• **Records for this exercise**:

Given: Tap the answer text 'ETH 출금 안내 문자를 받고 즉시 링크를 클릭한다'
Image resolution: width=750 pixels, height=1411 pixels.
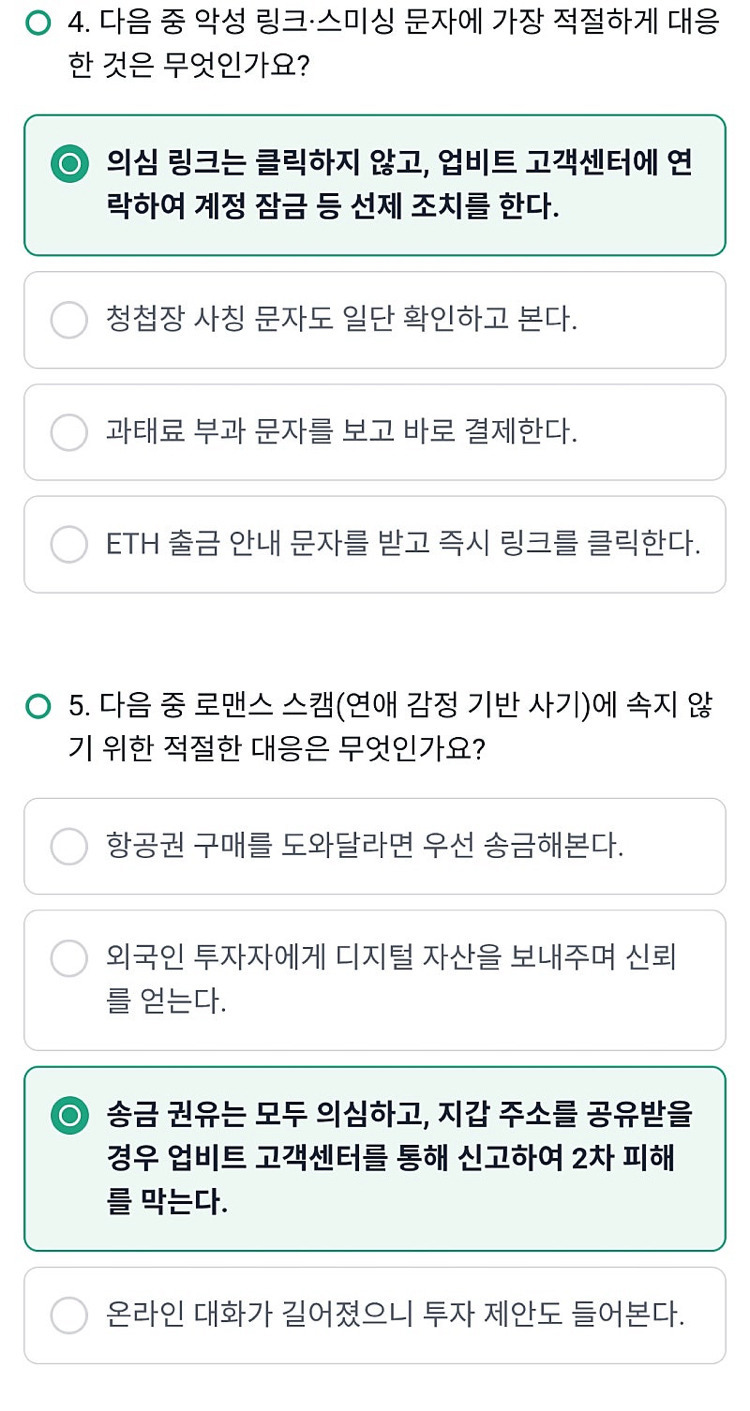Looking at the screenshot, I should pos(403,544).
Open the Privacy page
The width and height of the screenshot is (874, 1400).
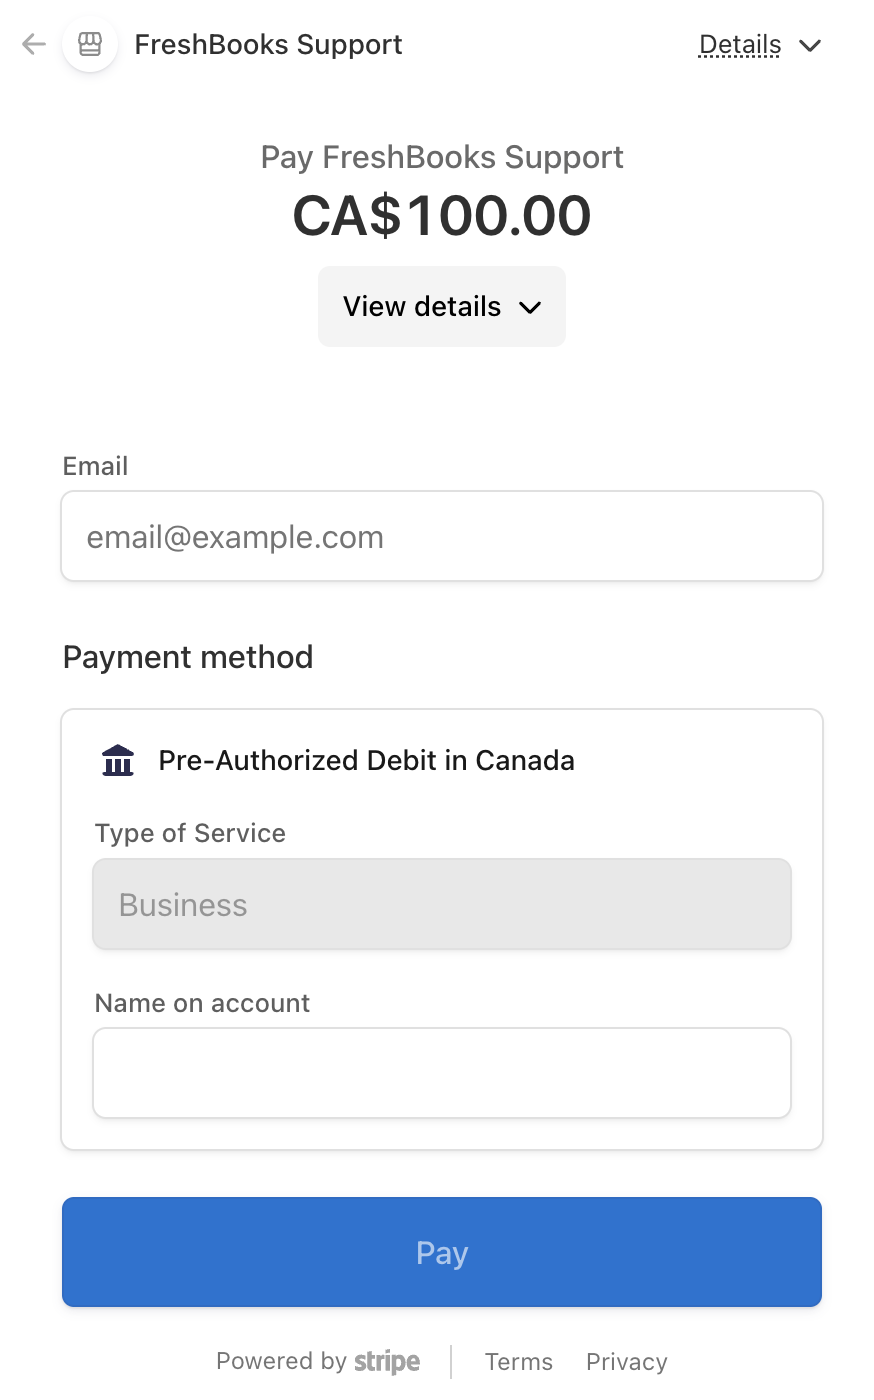(x=626, y=1361)
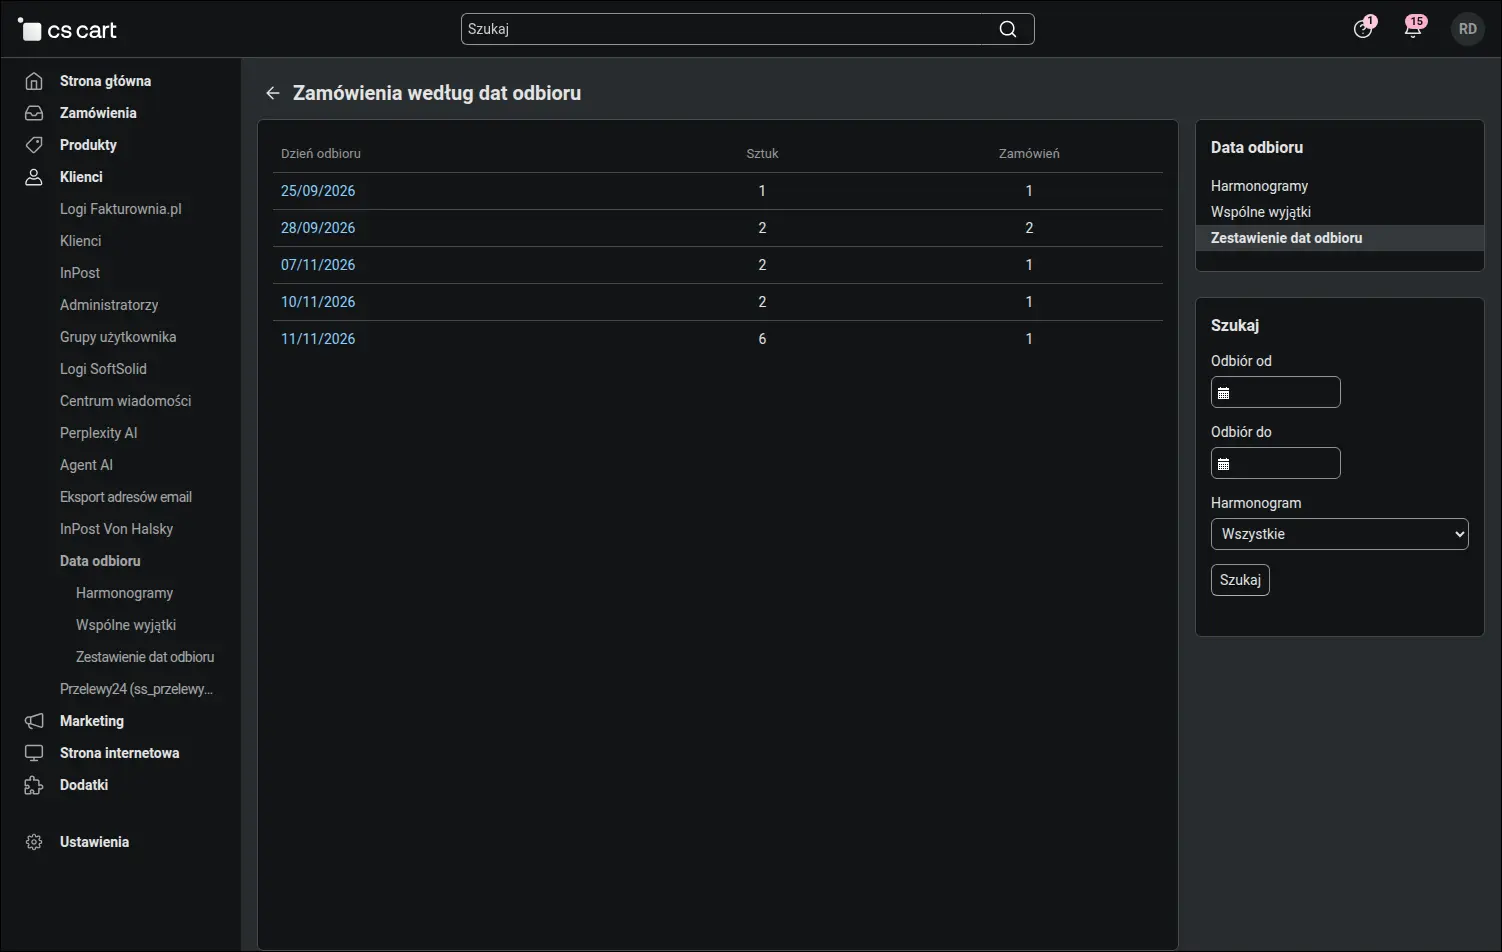Open Harmonogramy in the right panel
Image resolution: width=1502 pixels, height=952 pixels.
click(1259, 186)
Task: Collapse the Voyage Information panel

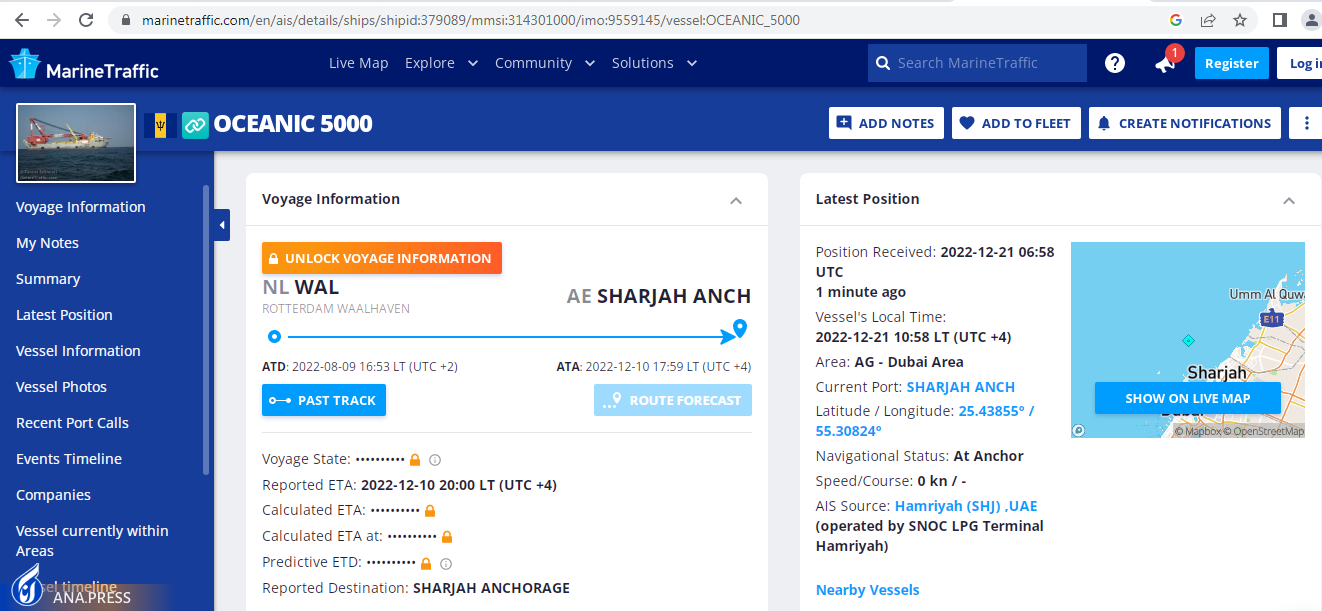Action: (736, 200)
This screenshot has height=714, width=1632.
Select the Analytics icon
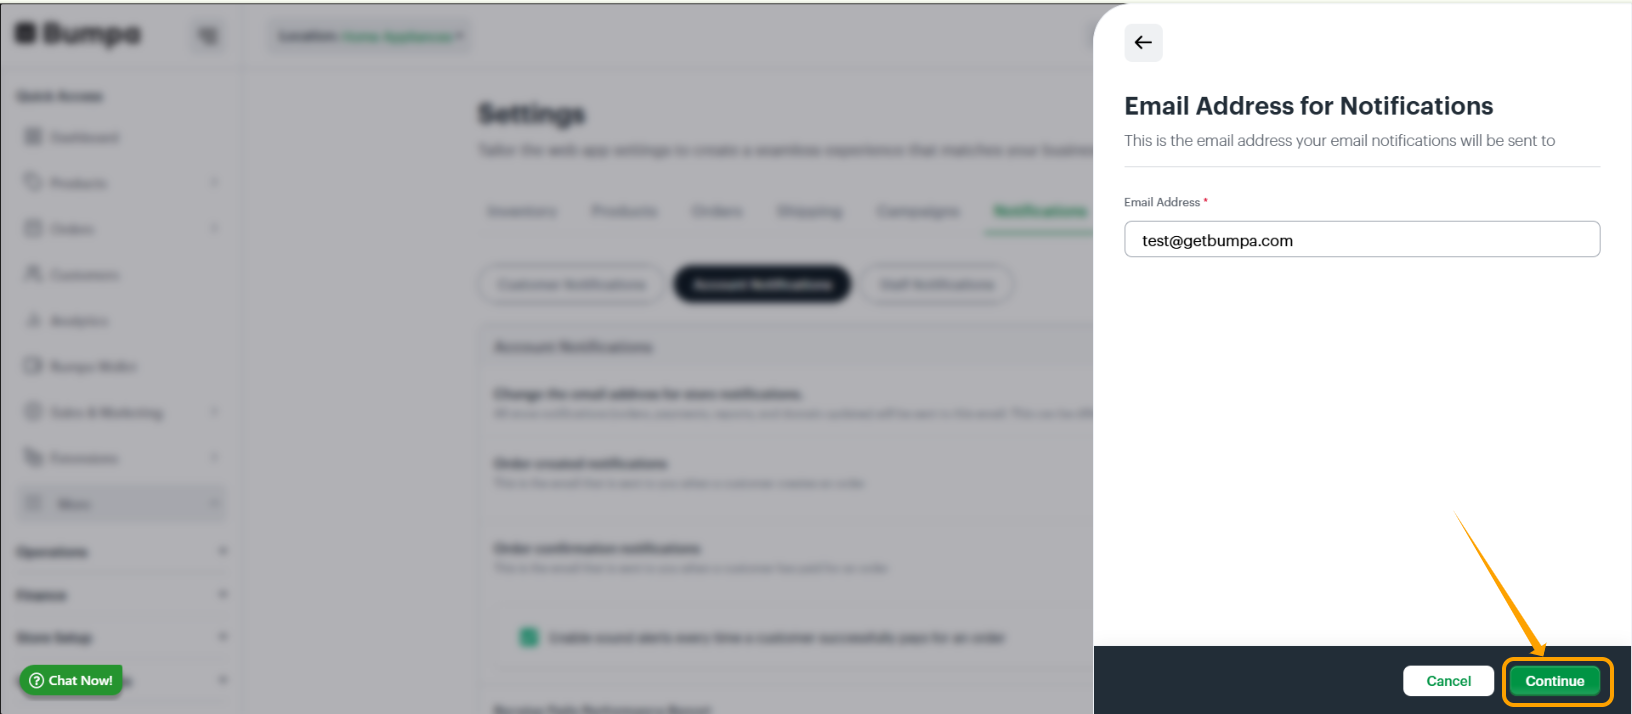pos(34,320)
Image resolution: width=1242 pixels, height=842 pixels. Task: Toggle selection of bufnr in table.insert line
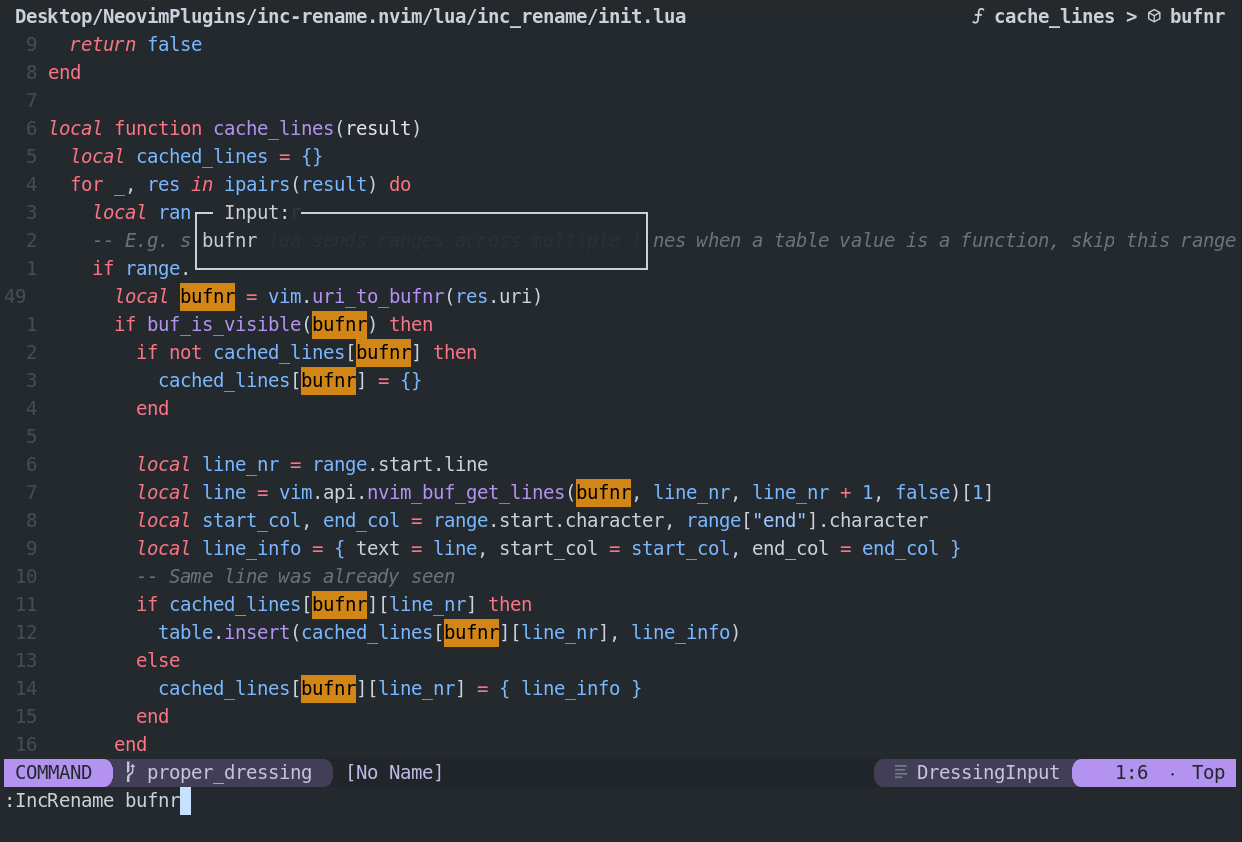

• **Task brief**: In your copy, include no pictures, but reproduce all records exactly.

• **Exercise result**:
Given: Tap the answer text 'ETH 출금 안내 문자를 받고 즉시 링크를 클릭한다'
Image resolution: width=750 pixels, height=1411 pixels.
Looking at the screenshot, I should pos(403,544).
Open the Privacy page
The width and height of the screenshot is (874, 1400).
(x=626, y=1361)
Open Harmonogramy in the right panel
Image resolution: width=1502 pixels, height=952 pixels.
click(1259, 186)
Task: Collapse the Voyage Information panel

Action: (736, 200)
This screenshot has height=714, width=1632.
Select the Analytics icon
pos(34,320)
Image resolution: width=1242 pixels, height=842 pixels. Task: Toggle selection of bufnr in table.insert line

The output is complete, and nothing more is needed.